Some days are worse than others.
Today was one of the worst.
He didn’t bother turning on the lights when he walked into your apartment. Didn’t say a word. Didn’t need to. He just shut the door behind him and leaned against it, letting out a breath he didn’t even realize he’d been holding. His shoulders wouldn’t relax—not even a little.
And then there was you.
Your scent hit him first. That soft, familiar warmth that always clashed with the brutal world he lived in. It didn’t match the night he’d just survived. Meetings with men who thought power was about noise and ego. Hours buried in paperwork that made him feel more like a banker than the son of the Obshchak.
And Killian—always dangling a match over gasoline, dragging Jeremy to the edge of the fire with him.
He was drowning in it. Every part of him weighed down by the day.
Then he heard you.
Bare footsteps moving across the floor. You stepped into view wearing one of his sweatshirts and a pair of loose shorts, and it hit him—hard—that you didn’t even realize how much like home you looked. You said his name, quiet and uncertain.
“Jeremy?”
His jaw tightened. “Don’t ask.”
And you didn’t.
You didn’t push, didn’t question. You just walked to him the way you always do—steady, calm, reading him without needing to be told a thing.

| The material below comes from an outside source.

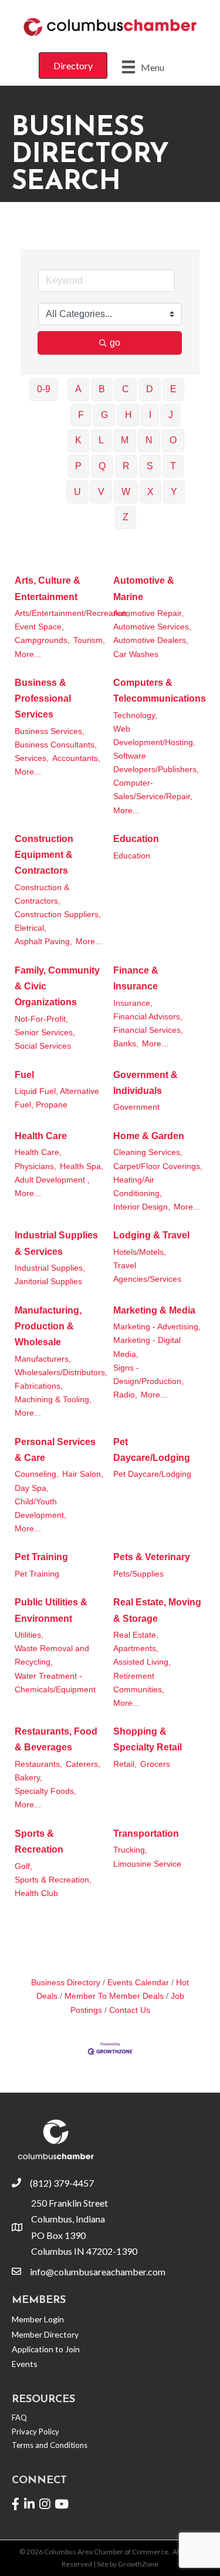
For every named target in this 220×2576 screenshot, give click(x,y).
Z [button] (125, 517)
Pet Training (41, 1557)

You guided him to the couch before you placed a mug in his hands—hot tea, no sugar. The kind you always make when you think he needs to calm down.
Then you sat beside him, close, your thigh brushing his. Neither of you said anything. You didn’t need to.
The city hummed in the background. The tea warmed his fingers. And you—just being there—dulled the sharpest parts of the day.
His breathing slowed. The tension eased from his shoulders, just enough.
You’re his weakness. His salvation. The light in his dark world. The one person who could even make his demons calm down. You’re the only place in this world where Jeremy Volkov can fucking breathe. So if you were gonna die, he’d be infront of you with his gun to his head, ready to die the second you took your last breath.